We have been investing in the sector for some time and just recently made an investment in Europe’s largest data centre campus.
It is true, however, that the pandemic has reinforced the need for digital investment and if I look at our pipeline for the next 12 to 24 months, there is a material ramp-up in dealflow in the sector emerging.
SA: I think the point about digital inclusion is very important and is something that the pandemic has highlighted. I think we will see more engagement from governments around the issue of enhancing connectivity in areas that it might otherwise take infrastructure providers longer to reach. We have previously invested in the roll-out of fibre in France, which offers a great example of how focused and deliberate action by government can help tackle the digital divide. I think we will see similar examples emerge around the world as governments increasingly recognise how important equitable access to digital infrastructure really is.
What does an unprecedented global focus on sustainability mean for the future of infrastructure debt?
SA: If you think about the world that our children will live in and how to form a bridge from where we are today, to there, it is clear infrastructure investment will be absolutely key. Infrastructure debt will represent the majority of that investment, so the asset class has a huge role to play in driving not only the post-pandemic recovery but solving longer term sustainability challenges too. If we take climate change as an example, we know that taking action this decade to accelerate the energy transition is crucial. Infrastructure debt will also have a huge role to play in renewing ageing infrastructure. The need for investment in this area is considerable and vital if we are to drive positive change across a number of sustainability areas.
KH: We are not the only ones to have spotted this opportunity, but it is vast and spans a multitude of industries. We have built a team of around 40 people who are excited to work across these different sectors and geographies to make a difference, and hopefully create a legacy for the generations to come.
How do you decide when an emerging opportunity has become bankable?
KH: When I look back to when we first began lending in solar, there were those that remained unconvinced. They questioned the resource risk and asked how we could be sure that the sun would shine when we wanted it to. We backed the thesis, nonetheless, and clearly that thesis has been borne out. When it comes to some of the newer trends, like energy-from-waste, for example, there is no single tipping point that tells you that now is the time to invest.

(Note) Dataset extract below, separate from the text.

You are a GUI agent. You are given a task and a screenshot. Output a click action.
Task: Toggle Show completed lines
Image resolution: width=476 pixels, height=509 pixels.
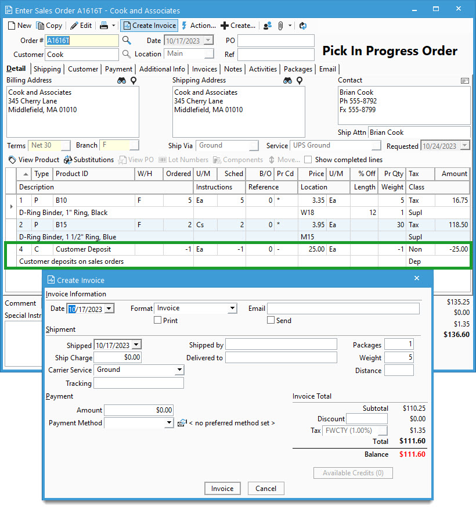click(x=308, y=160)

What is important is to make sure you have access to all the right market sources, so that when an asset class does become bankable, you are ready to move. Hydrogen is an interesting case in point. We have a number of gas assets that are active in engaging with hydrogen conversion. We haven’t financed anything in the hydrogen-only sector so far, but we are watching closely, and when the time is right, we expect to be at the cutting edge of that as well.